また、慢性腰痛、顎関節症、片頭痛、緊張型頭痛、過敏性腸症候群などでも、痛覚変調性疼痛の要素が関与する可能性が議論されています。

これらの状態では、末梢からの入力だけでなく、中枢神経における感覚処理、注意、予測、情動、過去の経験などが複雑に関与している可能性があります。

▶︎ 痛覚変調性疼痛とは何か

中枢性感作や中枢処理変化との関連

慢性疼痛の一部では、中枢神経系の機能変化が強く関与する状態が報告されています。

「中枢性疼痛症候群の例としては、線維筋痛症、慢性骨盤痛症候群(過敏性腸症候群、間質性膀胱炎/膀胱痛症候群、外陰部痛、慢性前立腺炎/慢性骨盤痛症候群、片頭痛、慢性疲労症候群、顎関節症)などが挙げられる。」
Potential Mechanisms Underlying Centralized Pain and Emerging Therapeutic Interventions / 2018

この引用は、慢性疼痛の一部が単一の組織損傷だけでは説明できず、中枢神経系における疼痛処理の変化と関連している可能性を示しています。

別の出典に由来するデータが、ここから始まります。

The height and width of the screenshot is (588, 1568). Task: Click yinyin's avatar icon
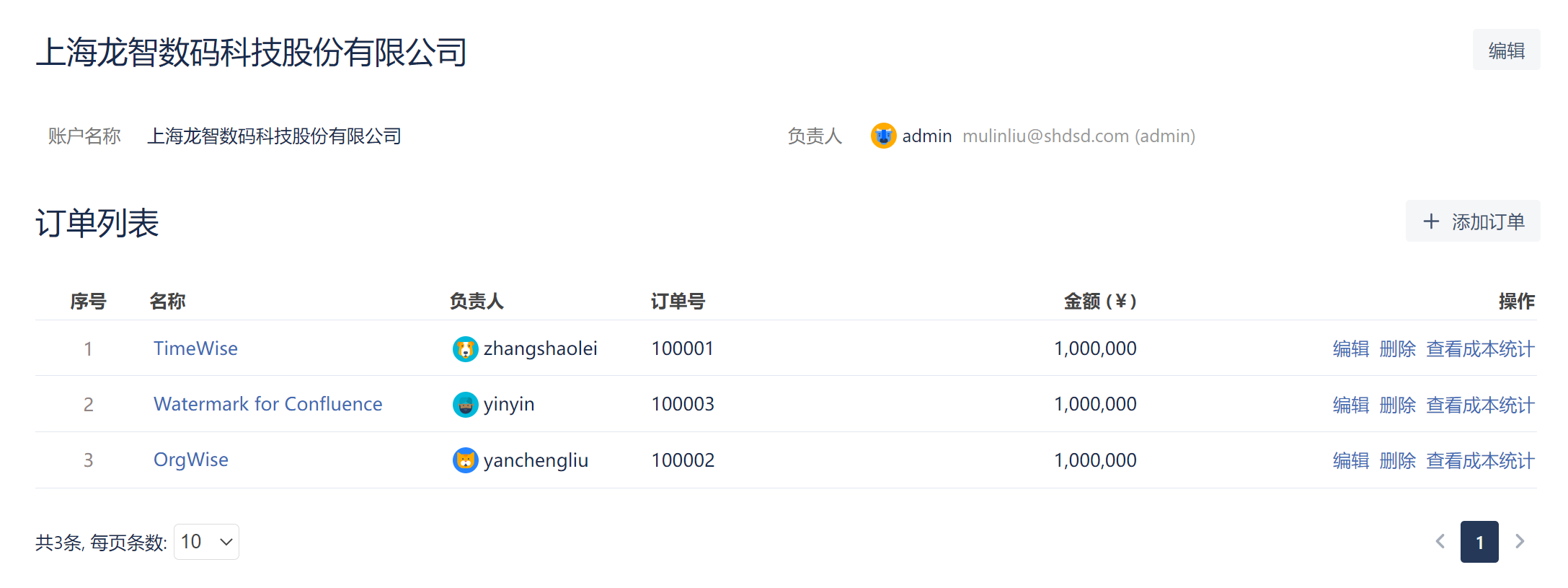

とくに線維筋痛症や慢性骨盤痛症候群のような状態では、末梢の所見だけで全体像を説明することが難しく、痛覚変調性疼痛を理解するうえでも重要な視点になります。

ただし、痛覚変調性疼痛と中枢性感作は同義ではありません。

中枢性感作は神経生理学的な現象であり、痛覚変調性疼痛は臨床的な疼痛分類です。

▶︎ 中枢性感作とは何か

痛みの分類と神経系

DNM創始者 Diane Jacobs氏は次のように述べています。

「すべての痛みは、神経系から生まれる。その後、どのようなメカニズムが痛みを“引き起こしている”かに応じて、神経障害性疼痛など、異なるカテゴリに分類される。」

この考え方は、痛みを単純な組織損傷そのものとしてではなく、神経系による情報処理の結果として理解する立場を示しています。

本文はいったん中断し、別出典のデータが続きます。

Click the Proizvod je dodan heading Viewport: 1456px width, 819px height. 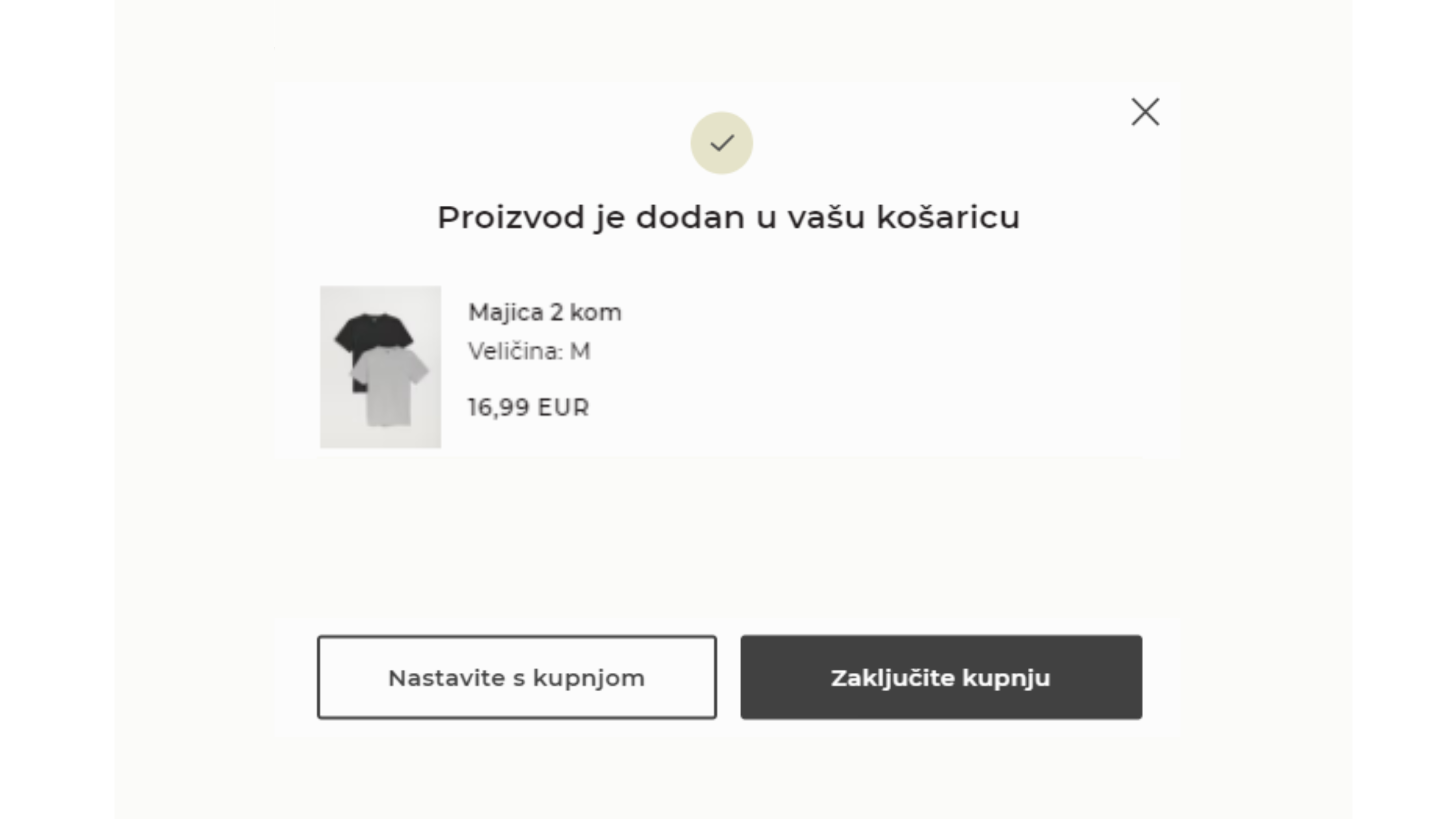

つまり3分類は、痛みが神経系の外にあることを意味するのではなく、どの水準の異常や変化が主に関与しているのかを臨床的に整理するためのものです。

この視点を持つことで、組織、末梢神経の状態と入力、中枢神経処理を切り離しすぎずに疼痛を理解できます。

▶︎ 痛みをどう理解するか

疼痛メカニズムは混在する

臨床では、侵害受容性疼痛、神経障害性疼痛、痛覚変調性疼痛が単独できれいに分かれて存在するとは限りません。

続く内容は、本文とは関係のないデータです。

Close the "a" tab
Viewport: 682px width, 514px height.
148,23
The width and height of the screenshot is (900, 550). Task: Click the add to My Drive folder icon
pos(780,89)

むしろ慢性疼痛では、複数のメカニズムが重なっていると考える方が自然なことが少なくありません。

例えば慢性腰痛では、初期には筋や靱帯、関節などの侵害受容性疼痛が関与し、その経過のなかで末梢神経の状態の変化や中枢神経処理の変化が加わることがあります。

さらに神経根障害や末梢神経障害を伴えば、神経障害性疼痛の要素が重なる可能性もあります。

そのため臨床では、一つの分類だけで全体を説明しようとするのではなく、どの要素がどの程度関与しているのかを継続的に評価する姿勢が重要です。

▶︎ 慢性疼痛とは何か

結論

侵害受容性疼痛、神経障害性疼痛、痛覚変調性疼痛という3つの分類は、慢性疼痛を理解するための重要な枠組みです。

ただし実際の臨床では、これらは相互に排他的ではなく、複数のメカニズムが重なって存在することがあります。

そのため疼痛を理解する際には、単一の組織損傷だけで説明するのではなく、末梢神経の状態と入力、中枢神経処理、そして時間経過による変化まで含めて評価することが重要です。